Маша Верейская (девушка в черных туфельках) умела кормить голодных мужчин и лечить простуженных людей, хотя работала не врачом и не поваром, а учительницей в школе. Она была не такая уж девчонка, как показалось Саше и Леве — двадцать восемь лет, самый лучший женский возраст. И она была, увы, замужем; и муж ее был не кто-нибудь, а глава местной администрации, человек, которому село Покровское было обязано своим процветанием. Саша и Лева сейчас находились в его доме. Дом был светлый и нарядный, а сад — необъятного размера и совершенно дикий: огромные старые кривые яблони гнутся под урожайной тяжестью, вишня и слива лезут ветвями прямо в дом, дикий вьюнок вьется по дырявому забору, крапива и лопухи — в человеческий рост… На полянке — стол для пинг-понга, плетеное кресло-качалка, кто-то забыл на кресле соломенную шляпу…

— Вы, наверное, недавно построились, — сказал Лева. Веранда, где они сидели подле круглого столика, была веселая, в красно-бело-зеленую клетку. Деревянные панели слабо пахли смолой и лаком. Все окна были распахнуты, и ветки — сливовые и яблоневые — лежали плетьми на подоконниках.

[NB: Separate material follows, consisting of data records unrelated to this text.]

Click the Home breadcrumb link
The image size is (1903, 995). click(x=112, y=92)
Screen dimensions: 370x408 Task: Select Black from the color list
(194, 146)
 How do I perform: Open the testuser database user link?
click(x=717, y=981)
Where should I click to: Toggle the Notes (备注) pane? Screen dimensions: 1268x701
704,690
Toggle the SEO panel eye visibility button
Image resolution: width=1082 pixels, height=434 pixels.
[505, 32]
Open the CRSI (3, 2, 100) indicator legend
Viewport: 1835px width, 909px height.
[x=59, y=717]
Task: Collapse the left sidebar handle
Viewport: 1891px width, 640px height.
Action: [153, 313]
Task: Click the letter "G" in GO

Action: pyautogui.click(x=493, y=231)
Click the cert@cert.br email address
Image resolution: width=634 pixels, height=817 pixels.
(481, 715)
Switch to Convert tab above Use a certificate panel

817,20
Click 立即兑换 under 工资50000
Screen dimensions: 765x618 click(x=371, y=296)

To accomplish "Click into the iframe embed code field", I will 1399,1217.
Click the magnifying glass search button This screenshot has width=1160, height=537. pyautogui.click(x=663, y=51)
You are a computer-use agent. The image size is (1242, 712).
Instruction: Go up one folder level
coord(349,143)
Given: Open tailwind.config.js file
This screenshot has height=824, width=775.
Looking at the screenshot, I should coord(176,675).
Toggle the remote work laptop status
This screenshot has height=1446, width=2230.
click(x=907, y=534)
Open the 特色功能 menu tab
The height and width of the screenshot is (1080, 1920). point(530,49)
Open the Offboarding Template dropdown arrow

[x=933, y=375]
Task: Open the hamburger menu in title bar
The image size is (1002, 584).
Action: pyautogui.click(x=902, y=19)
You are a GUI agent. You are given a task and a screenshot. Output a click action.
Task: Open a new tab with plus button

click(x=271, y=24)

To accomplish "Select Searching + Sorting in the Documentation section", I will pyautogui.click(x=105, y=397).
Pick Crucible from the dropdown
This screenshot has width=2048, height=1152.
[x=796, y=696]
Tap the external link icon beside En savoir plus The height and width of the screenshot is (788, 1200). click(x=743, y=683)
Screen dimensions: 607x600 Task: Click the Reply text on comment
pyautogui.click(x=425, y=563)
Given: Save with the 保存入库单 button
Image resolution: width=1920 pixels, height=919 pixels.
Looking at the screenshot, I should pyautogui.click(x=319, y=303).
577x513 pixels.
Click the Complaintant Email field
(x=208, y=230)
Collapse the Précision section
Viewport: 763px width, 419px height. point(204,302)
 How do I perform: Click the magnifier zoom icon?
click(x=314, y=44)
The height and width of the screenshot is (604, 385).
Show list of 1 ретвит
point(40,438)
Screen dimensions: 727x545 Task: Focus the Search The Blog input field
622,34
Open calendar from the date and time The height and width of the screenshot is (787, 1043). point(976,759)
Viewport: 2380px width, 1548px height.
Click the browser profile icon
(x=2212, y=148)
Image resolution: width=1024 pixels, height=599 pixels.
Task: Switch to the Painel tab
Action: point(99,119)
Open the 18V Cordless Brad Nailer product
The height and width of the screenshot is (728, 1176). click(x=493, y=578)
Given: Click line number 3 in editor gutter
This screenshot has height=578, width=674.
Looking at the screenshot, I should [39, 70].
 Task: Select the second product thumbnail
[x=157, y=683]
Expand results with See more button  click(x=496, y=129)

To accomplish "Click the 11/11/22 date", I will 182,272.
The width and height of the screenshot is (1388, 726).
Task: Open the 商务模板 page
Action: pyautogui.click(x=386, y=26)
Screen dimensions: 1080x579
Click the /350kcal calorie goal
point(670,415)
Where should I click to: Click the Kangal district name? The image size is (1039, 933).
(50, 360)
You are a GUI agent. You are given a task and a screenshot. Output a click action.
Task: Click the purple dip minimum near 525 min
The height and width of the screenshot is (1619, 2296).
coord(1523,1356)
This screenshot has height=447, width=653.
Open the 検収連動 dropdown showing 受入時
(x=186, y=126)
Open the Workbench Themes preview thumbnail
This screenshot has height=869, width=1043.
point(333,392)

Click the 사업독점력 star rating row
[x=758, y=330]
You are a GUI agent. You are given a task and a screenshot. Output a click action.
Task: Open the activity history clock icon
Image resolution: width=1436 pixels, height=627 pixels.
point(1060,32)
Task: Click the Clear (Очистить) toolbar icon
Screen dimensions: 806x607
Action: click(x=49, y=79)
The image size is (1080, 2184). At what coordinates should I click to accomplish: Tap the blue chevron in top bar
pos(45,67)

— Два года — как поженились, сразу… Просто у нас с Антошей пока руки не доходят заниматься садом. Это же надо читать специальные книги, учиться… Антоша не хочет, чтобы нашим личным садом занимался агроном, у него других дел полно… Антоша хочет, чтоб я поехала учиться цветоводству в Голландию… Антоша хочет, чтобы мы выращивали тюльпаны на продажу… То есть не мы с ним, конечно, а наше акционерное общество… Антоша недавно начал разводить павлинов и страусов. Павлины пока убыточны, а страусы ничего, Антоша нашел сбыт на яйца, перо и пух… Я не хочу, чтобы страусов пускали на мясо, они такие красивые… Знаете, они почему-то плохо размножаются… А павлин ужасно глупая птица, просто наказанье какое-то…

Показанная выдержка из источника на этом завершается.